(Visited: August 2012)
While savouring some Iberico at Iberica in London in December (more on this story later) we nostalgically reminisced about our Summer trip to Andalucia. If you are In Malaga
and stick to simple tapas, you are unlikely to eat poorly. It’s a city that will embrace you in this respect. Especially along the harbour promenade Malaga shows you its modern, touristy face, so many shiny if slightly soulless options clamour for your attention, and unless you are in a really foul mood you’ll hardly be disappointed wherever you go. But instead we developed a special liking for a different type of modernity with Reserva 12, tucked away in the city centre, in Calle Bolsa.

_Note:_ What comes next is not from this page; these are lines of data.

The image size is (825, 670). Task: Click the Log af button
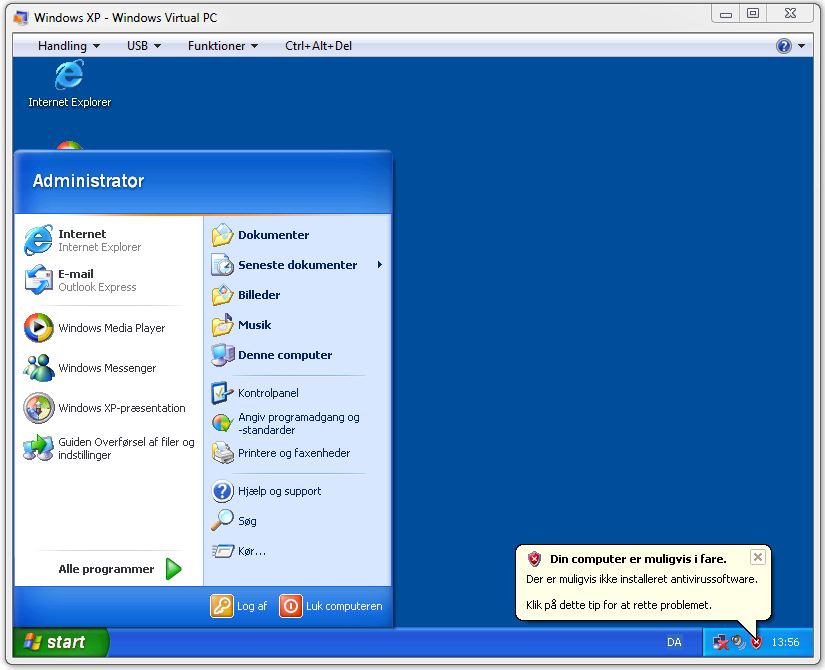[239, 606]
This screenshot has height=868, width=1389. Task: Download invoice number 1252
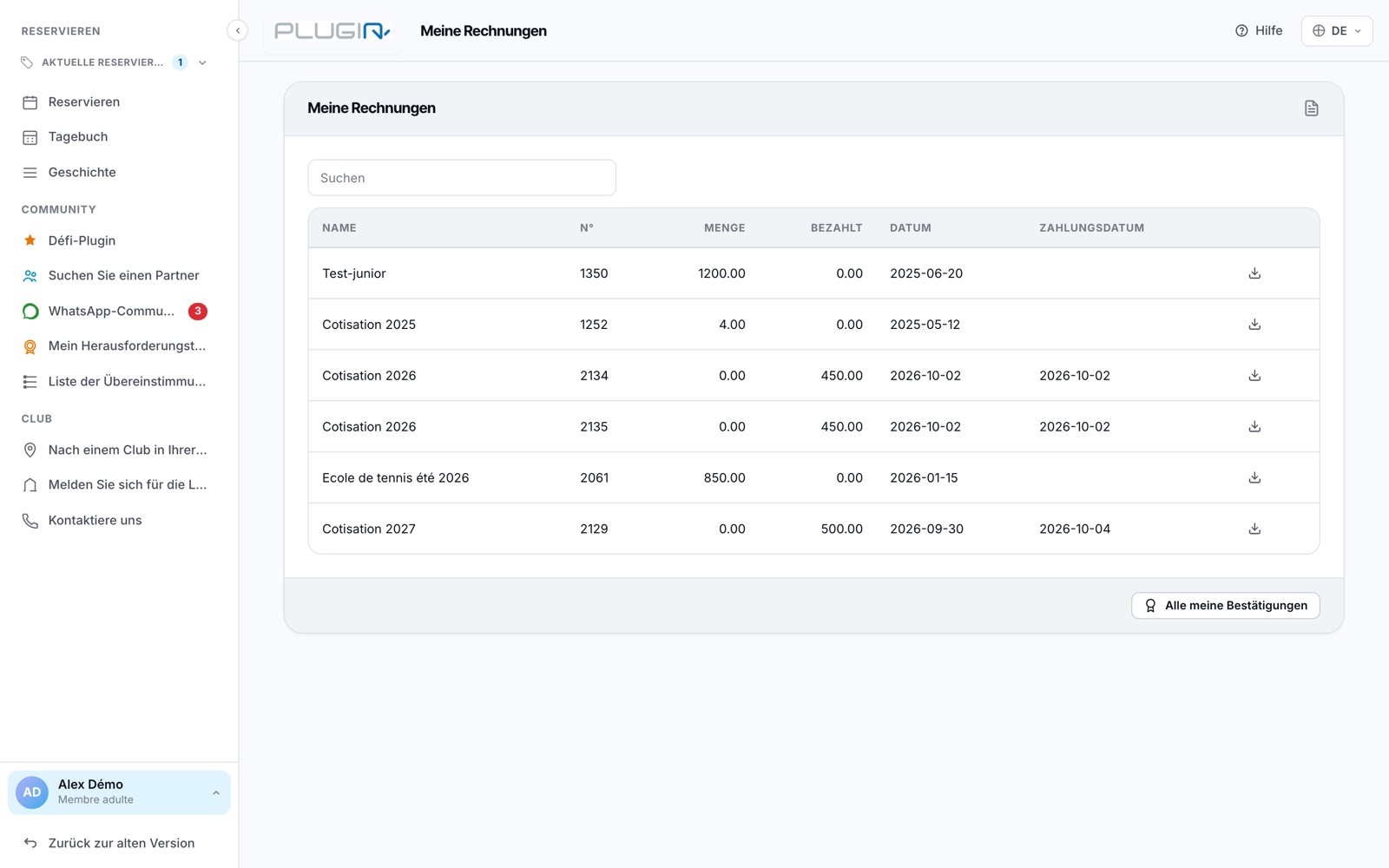pyautogui.click(x=1254, y=325)
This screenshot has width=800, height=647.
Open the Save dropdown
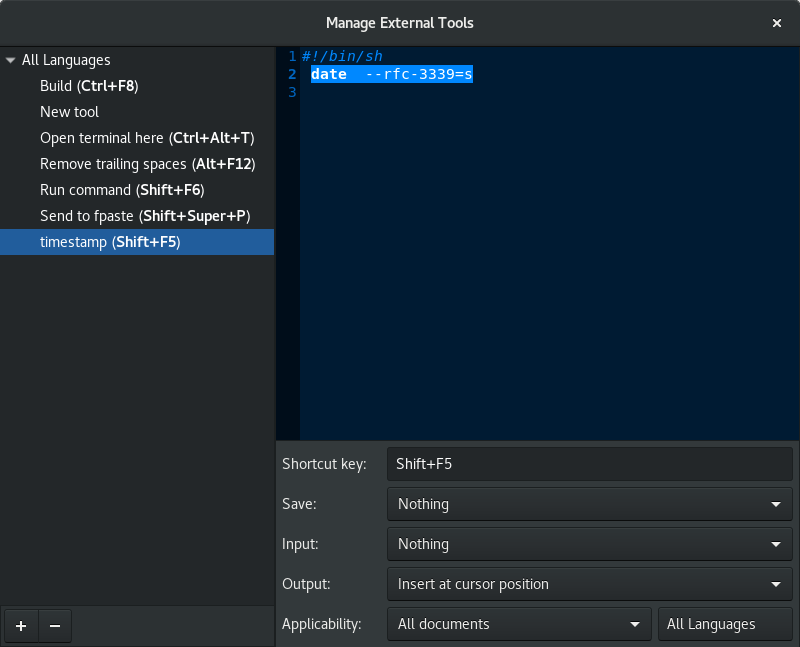click(589, 504)
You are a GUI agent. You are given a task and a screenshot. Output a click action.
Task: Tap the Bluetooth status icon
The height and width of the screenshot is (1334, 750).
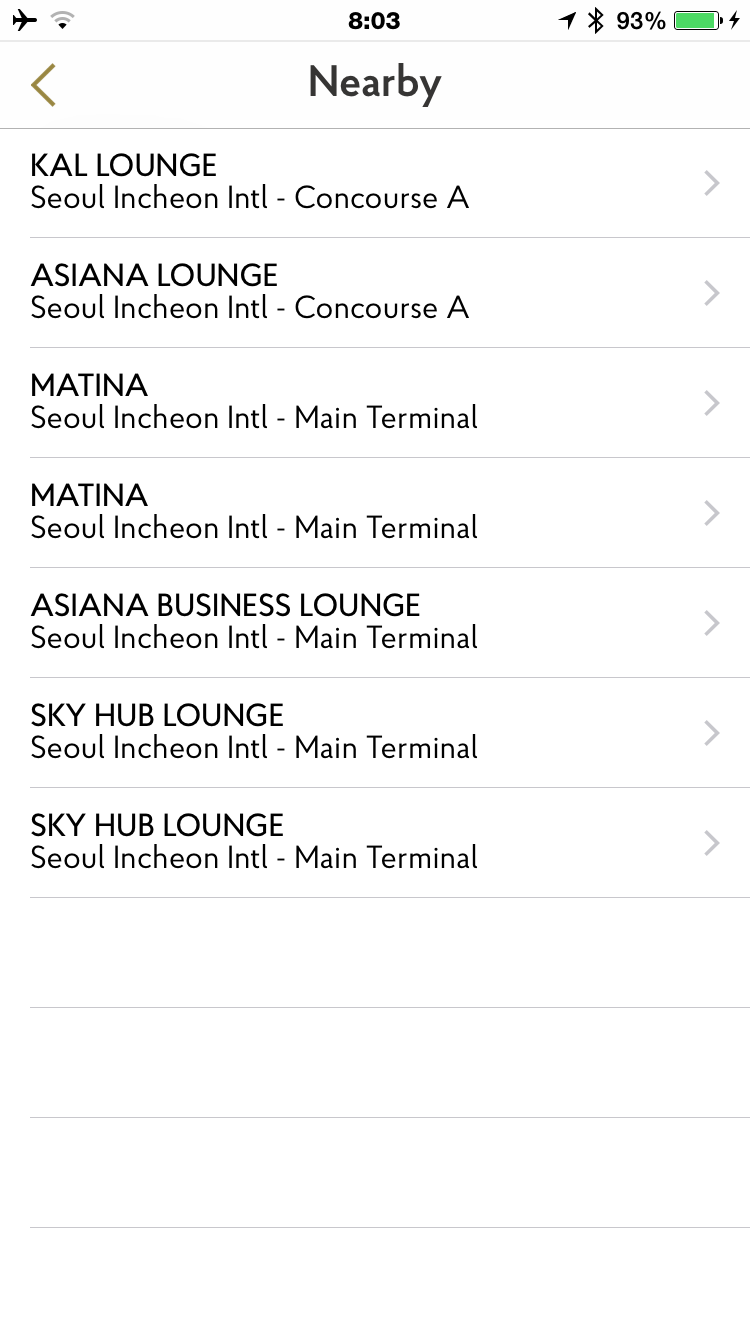tap(596, 20)
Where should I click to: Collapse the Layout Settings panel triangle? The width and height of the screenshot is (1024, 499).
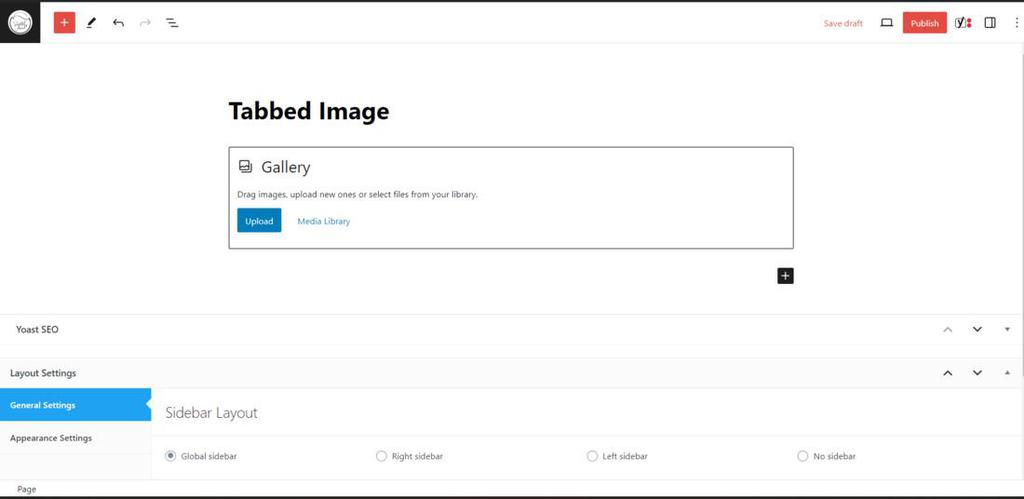(1007, 373)
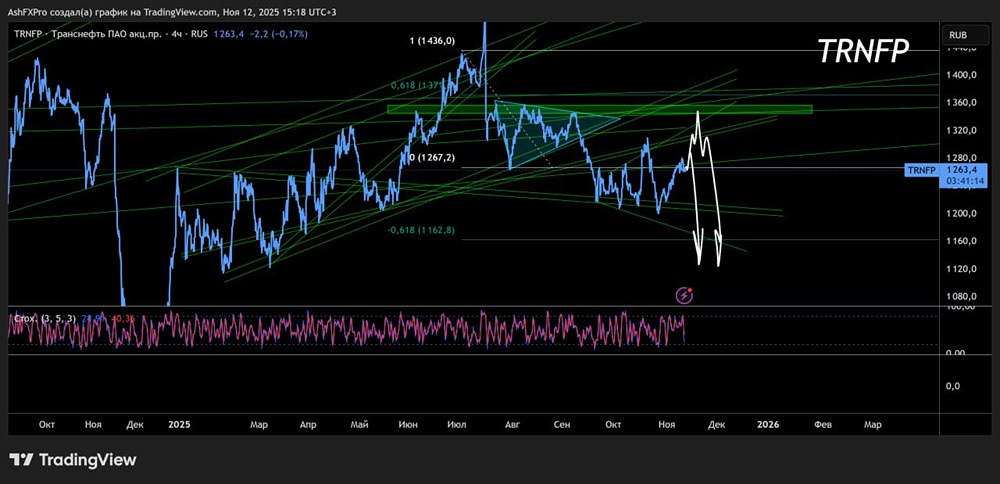The image size is (1000, 484).
Task: Open the RUB currency selector
Action: point(958,35)
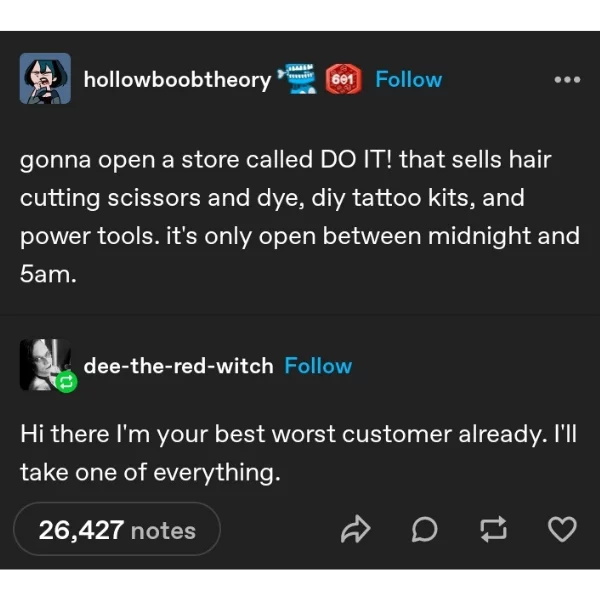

A venue not devoid of elegance, they may not have the greatest chefs but what they do have is sympathetic handlers of fine raw materials. They may not have the most consistent or informative service in the world, but as a matter of fact, they were kind and relaxed, unless you mind the fact that when they don’t know something they simply make something up. And certainly they do have somebody who can buy, and somebody who can cut, Jamon de Bellota
Oh, what a moist, luxuriant concentration of delight! And their aged Manchego is no joke either: its flavour is one of those that call to attention even the most distracted of diners. Everything we tried, really, ranged from good to excellent, the pulpo a la gallega always mightily fresh, dressed with first rate olive oil and nicely spiced
And their gazpacho and salmorejo fresh, dense, intense and with a pleasant garnish
We indulged in some excellent wines, too, at prices that we can only dream of in the UK
Food prices and portions are also a bit of a dream. It certainly all fees like a dream now, in a pallid December London sun.